**What this task involves:**
Return nothing but the lines from the line containing "Task: Open the Luck of Panda Bonus Combo game" through the last line of the records, reproduced exactly.

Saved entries

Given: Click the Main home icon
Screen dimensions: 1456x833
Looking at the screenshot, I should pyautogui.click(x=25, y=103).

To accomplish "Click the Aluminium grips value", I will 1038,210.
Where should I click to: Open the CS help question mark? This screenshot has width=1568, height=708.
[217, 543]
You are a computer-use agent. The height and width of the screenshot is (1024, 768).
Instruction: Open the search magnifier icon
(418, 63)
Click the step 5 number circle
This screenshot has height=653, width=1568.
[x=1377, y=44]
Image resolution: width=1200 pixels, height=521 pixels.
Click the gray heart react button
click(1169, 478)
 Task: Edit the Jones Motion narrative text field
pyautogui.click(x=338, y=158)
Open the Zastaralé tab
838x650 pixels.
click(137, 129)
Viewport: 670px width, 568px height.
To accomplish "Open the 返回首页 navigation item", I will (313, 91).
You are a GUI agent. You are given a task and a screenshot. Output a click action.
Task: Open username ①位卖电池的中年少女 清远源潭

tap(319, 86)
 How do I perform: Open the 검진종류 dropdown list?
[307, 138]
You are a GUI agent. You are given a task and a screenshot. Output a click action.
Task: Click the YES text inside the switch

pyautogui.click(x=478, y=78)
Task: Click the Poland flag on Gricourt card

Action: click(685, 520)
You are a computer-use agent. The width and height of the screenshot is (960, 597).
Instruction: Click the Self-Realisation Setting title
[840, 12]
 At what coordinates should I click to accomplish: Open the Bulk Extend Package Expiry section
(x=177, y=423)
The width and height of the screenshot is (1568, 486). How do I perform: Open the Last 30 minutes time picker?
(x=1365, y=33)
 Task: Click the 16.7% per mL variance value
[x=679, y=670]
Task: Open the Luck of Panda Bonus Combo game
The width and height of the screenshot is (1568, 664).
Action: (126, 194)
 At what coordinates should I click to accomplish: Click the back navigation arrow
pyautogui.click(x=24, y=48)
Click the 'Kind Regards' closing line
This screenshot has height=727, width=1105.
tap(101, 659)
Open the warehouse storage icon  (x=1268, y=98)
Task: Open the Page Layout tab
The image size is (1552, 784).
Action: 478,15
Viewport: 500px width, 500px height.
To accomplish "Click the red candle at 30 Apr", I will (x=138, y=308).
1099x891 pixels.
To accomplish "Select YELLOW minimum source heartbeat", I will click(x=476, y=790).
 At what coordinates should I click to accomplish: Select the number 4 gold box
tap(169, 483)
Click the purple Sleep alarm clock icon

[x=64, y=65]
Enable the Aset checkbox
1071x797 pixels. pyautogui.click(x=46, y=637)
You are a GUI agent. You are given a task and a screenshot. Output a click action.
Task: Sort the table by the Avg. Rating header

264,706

**Response to this exercise:**
Task: Open the Luck of Panda Bonus Combo game
The width and height of the screenshot is (1568, 664).
Action: (126, 194)
 At what coordinates should I click to accomplish: Click the back navigation arrow
pyautogui.click(x=24, y=48)
Click the 'Kind Regards' closing line
This screenshot has height=727, width=1105.
tap(101, 659)
Open the warehouse storage icon  (x=1268, y=98)
Task: Open the Page Layout tab
The image size is (1552, 784).
Action: 478,15
Viewport: 500px width, 500px height.
To accomplish "Click the red candle at 30 Apr", I will (x=138, y=308).
1099x891 pixels.
To accomplish "Select YELLOW minimum source heartbeat", I will click(x=476, y=790).
 At what coordinates should I click to accomplish: Select the number 4 gold box
tap(169, 483)
Click the purple Sleep alarm clock icon

[x=64, y=65]
Enable the Aset checkbox
1071x797 pixels. pyautogui.click(x=46, y=637)
You are a GUI agent. You are given a task and a screenshot. Output a click action.
Task: Sort the table by the Avg. Rating header

264,706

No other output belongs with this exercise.